(Screenshot grounding data)
Start of Block
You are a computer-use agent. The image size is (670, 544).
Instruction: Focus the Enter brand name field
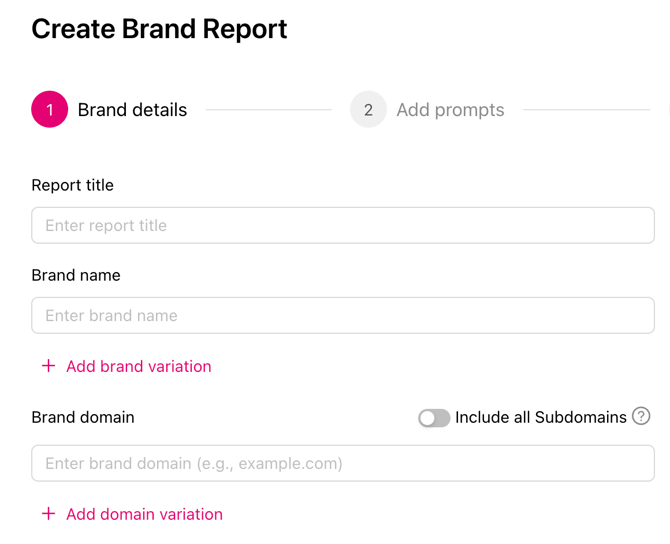342,316
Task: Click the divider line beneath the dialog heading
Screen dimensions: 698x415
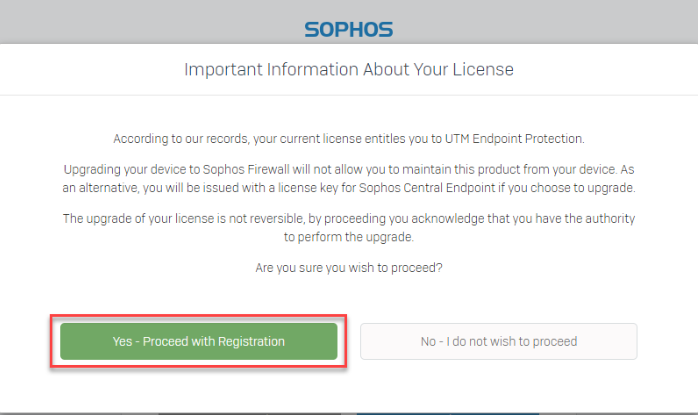Action: [349, 95]
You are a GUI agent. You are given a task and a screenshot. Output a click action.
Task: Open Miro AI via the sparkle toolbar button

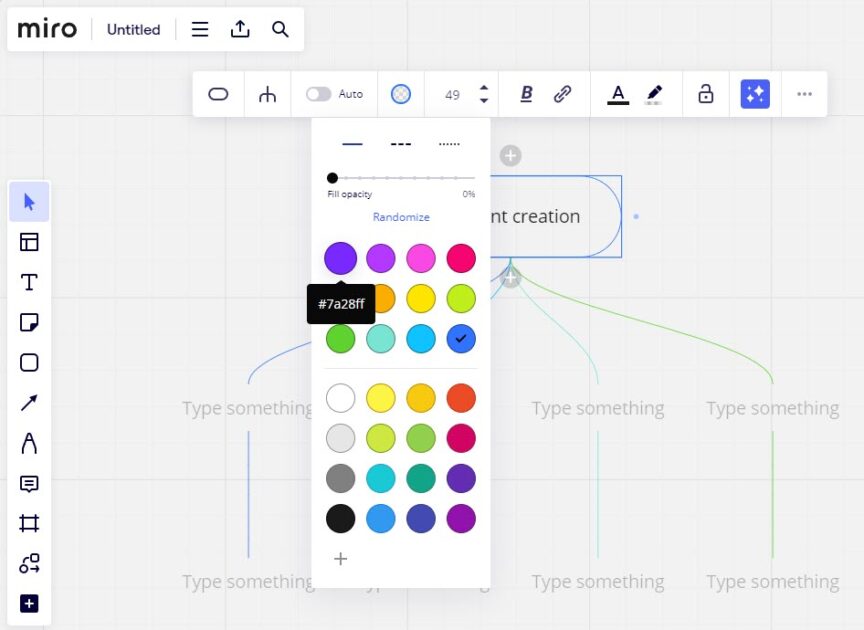[754, 94]
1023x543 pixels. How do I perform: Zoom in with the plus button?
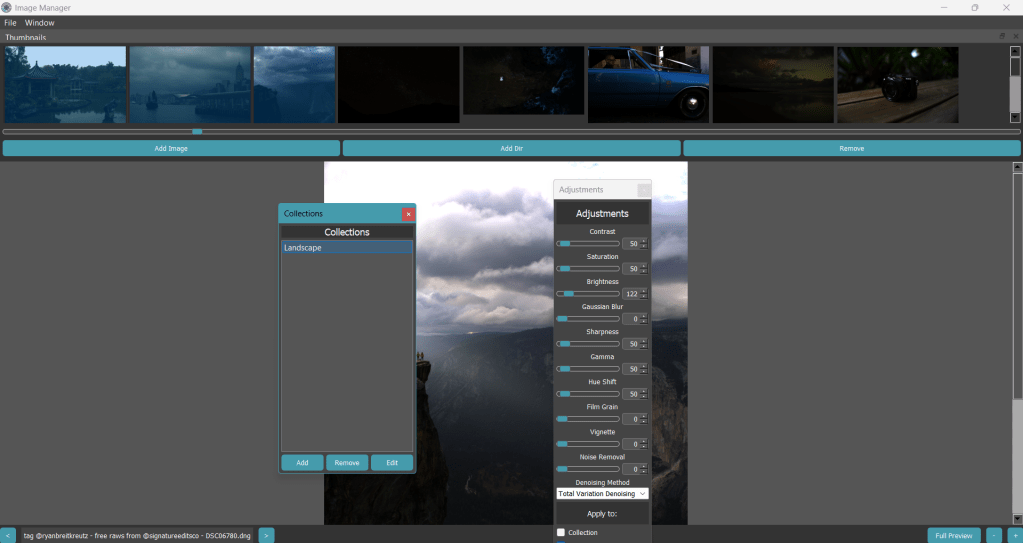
End of Block
Work item
Retype the records above exactly. Leave the pictures out.

Written solution
You are a computer-use agent. The image size is (670, 544).
Instruction: Focus the Enter brand name field
342,316
Task: Click the divider line beneath the dialog heading
Screen dimensions: 698x415
Action: [349, 95]
You are a GUI agent. You are given a task and a screenshot. Output a click action.
Task: Open Miro AI via the sparkle toolbar button

[754, 94]
1023x543 pixels. How do I perform: Zoom in with the plus button?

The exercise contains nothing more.